● **Passage affiché**:

--

La société ASAP soutient également que le choix de mots ne permet pas de révéler la touche personnelle des auteurs sur cette phrase, relevant que l'expression « C'est quelque chose ou quelqu'un que je préfère » ou l'une de ses déclinaisons, qui constitue l'élément central du slogan, est utilisé dans de nombreuses chansons antérieures et postérieures (sic) à celle des appelants. Elle ajoute que les contrats qui ont été conclus entre la société Universal Music et la MAAF portent uniquement sur l'autorisation d'utilisation d'un extrait de l'œuvre musicale « C'est la ouate » sans reconnaissance aucune d'une quelconque originalité de la phrase en cause.
Selon l'article L. 113-2 du code de la propriété intellectuelle « Est dite de collaboration l'œuvre à la création de laquelle ont concouru plusieurs personnes physiques ».

--

● **Consigne**: D'après le passage affiché, sur quoi portent uniquement les contrats conclus entre la société Universal Music et la MAAF ?

● **Données fournies**:
--

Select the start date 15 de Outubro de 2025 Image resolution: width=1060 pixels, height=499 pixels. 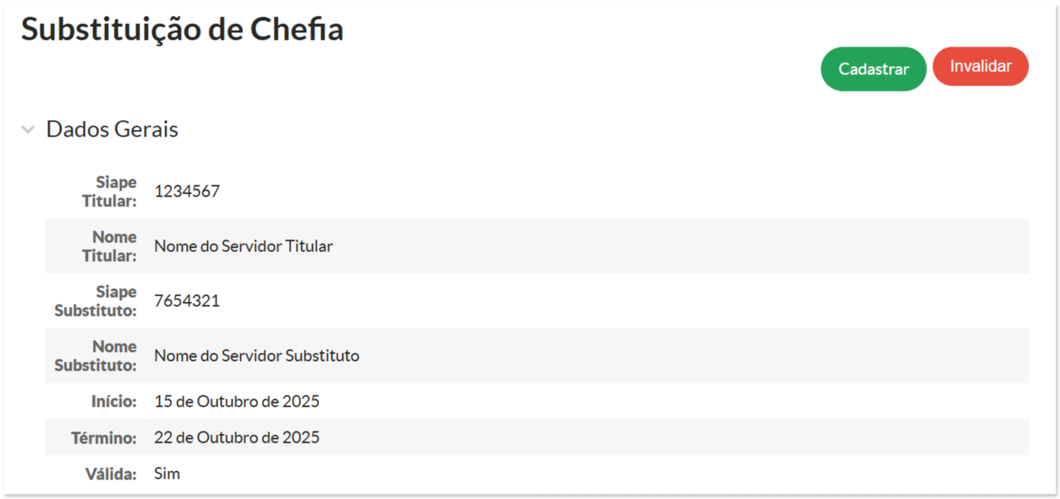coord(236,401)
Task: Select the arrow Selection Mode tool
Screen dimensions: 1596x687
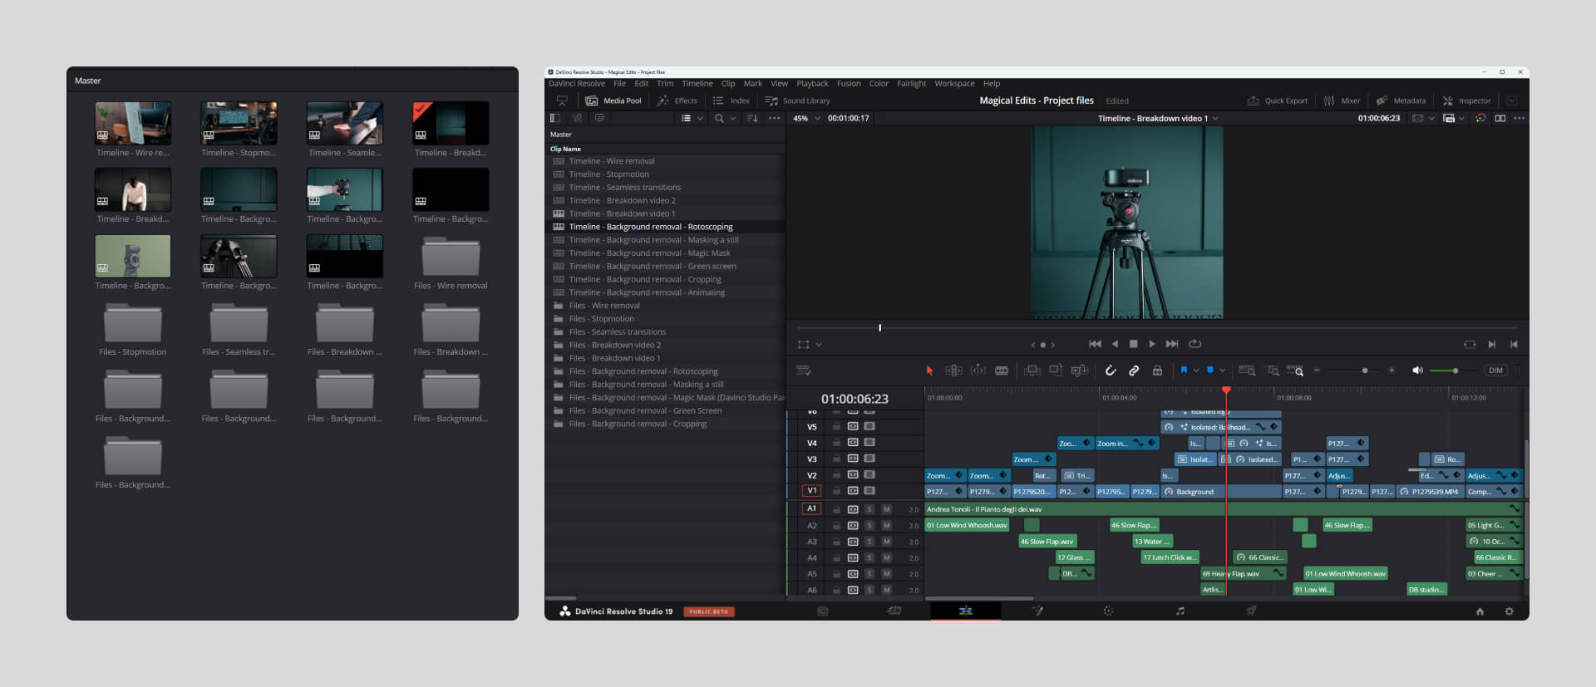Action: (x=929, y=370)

--

● **Réponse complète**: Ils portent uniquement sur l'autorisation d'utilisation d'un extrait de l'œuvre musicale « C'est la ouate ».